Religious Sisters At Forefront Of Fight Against Human Trafficking, Slavery

August 12, 2019

UNITED NATIONS (CNS) — A worldwide network of 2,000 Catholic religious sisters marked the 10th anniversary of its efforts to combat human trafficking and slavery July 29.

Speakers from the Talitha Kum organization headlined a United Nations panel on the eve of the U.N. annual observance of the World Day Against Trafficking in Persons.

“Human trafficking is one of the darkest and most revolting realities in the world today, ensnaring 41 million men and women, boys and girls,” said Father David Charters, second secretary of the Vatican’s permanent observer mission to the United Nations.

 “It is, as Pope Francis has repeatedly stressed, ‘an open wound on the body of contemporary society,’ a ‘crime against humanity’ and an ‘atrocious scourge that is present throughout the world on a broad scale,’” he said.

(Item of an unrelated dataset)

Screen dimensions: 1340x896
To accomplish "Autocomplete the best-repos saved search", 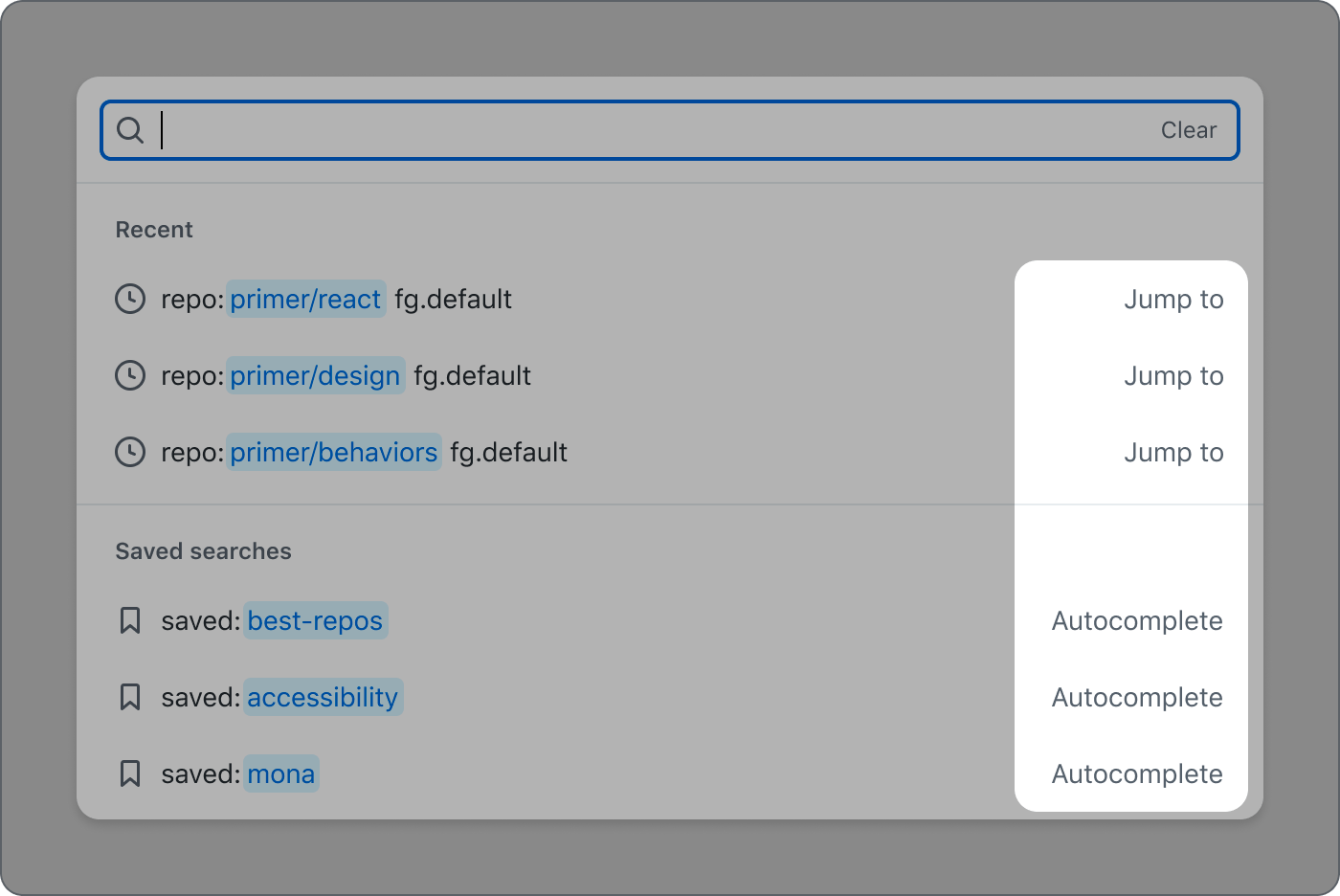I will 1137,620.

Father Charters said the international response to the global phenomenon includes three specific targets in the U.N. 2030 Agenda for Sustainable Development. They commit the organization’s members to fight trafficking and sexual exploitation, take immediate action to eradicate forced labor, end modern slavery and human trafficking, and end all forms of violence against and torture of children.

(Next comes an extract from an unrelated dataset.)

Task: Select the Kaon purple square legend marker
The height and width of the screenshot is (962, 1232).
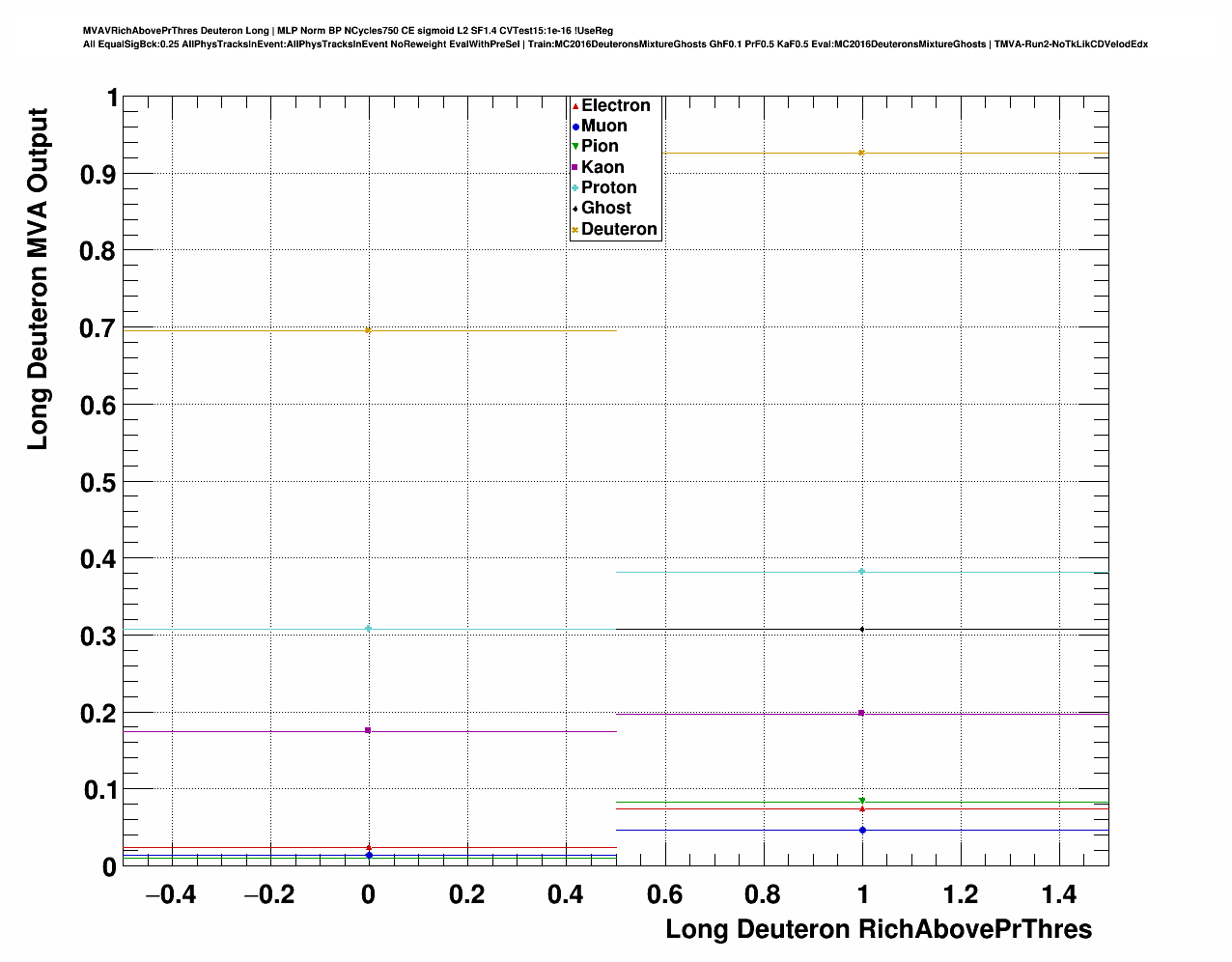Action: (x=575, y=168)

Comboni Sister Gabriella Bottani is the international coordinator of the Rome-based Talitha Kum. She said it is a network of networks established by the International Union of Superiors General to coordinate and strengthen the anti-trafficking work being done by consecrated women in 77 countries on five continents.

“Talitha Kum” were the words Jesus addressed to a young apparently lifeless girl in the Gospel of Mark. The Aramaic phrase is translated, “Young girl, I say to you, ‘Arise.’” The network seeks to free people, raise them up and restore their dignity.

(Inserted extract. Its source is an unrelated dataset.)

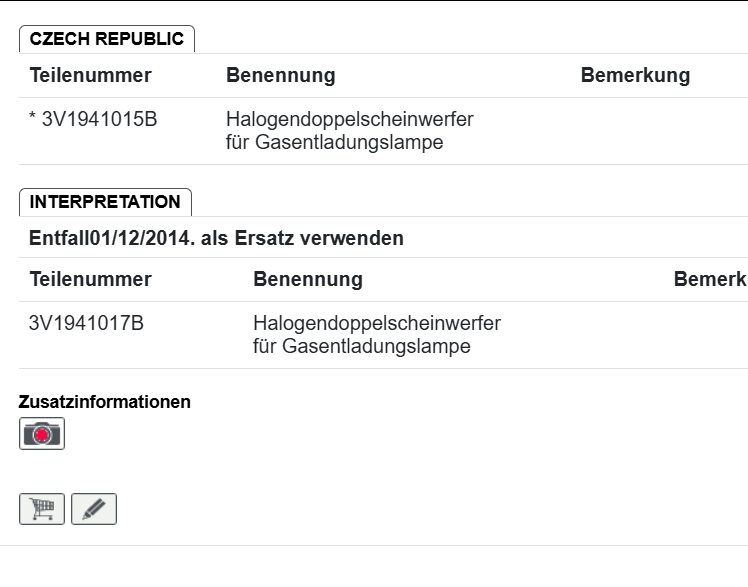
Task: Switch to the CZECH REPUBLIC tab
Action: (107, 39)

Sister Bottani said Talitha Kum uses a victim-centered approach to identify people in need and support them with shelter, social reintegration and education.

“We do not have a model to export. Each of the organizations in the network promotes initiatives against trafficking in its particular local context,” she said.

Some of the sisters dedicate their entire ministry to trafficked and enslaved people, while others provide housing and emergency intervention as needed.

As an example, Sister Bottani said members of the network met a caravan of Hondurans in October 2018 as they passed through Guatemala on their way to hoped-for sanctuary in the United States. They identified potential victims of trafficking and offered assistance, she said.

Talitha Kum also works with some men religious and has begun an interreligious collaboration with women in the Middle East, Sister Bottani said.

Sister Melissa Camardo, a Sister of Charity of Leavenworth, Kansas, is the director of development for LifeWay Network, a safe housing and education program that operates three sites in the New York metropolitan area.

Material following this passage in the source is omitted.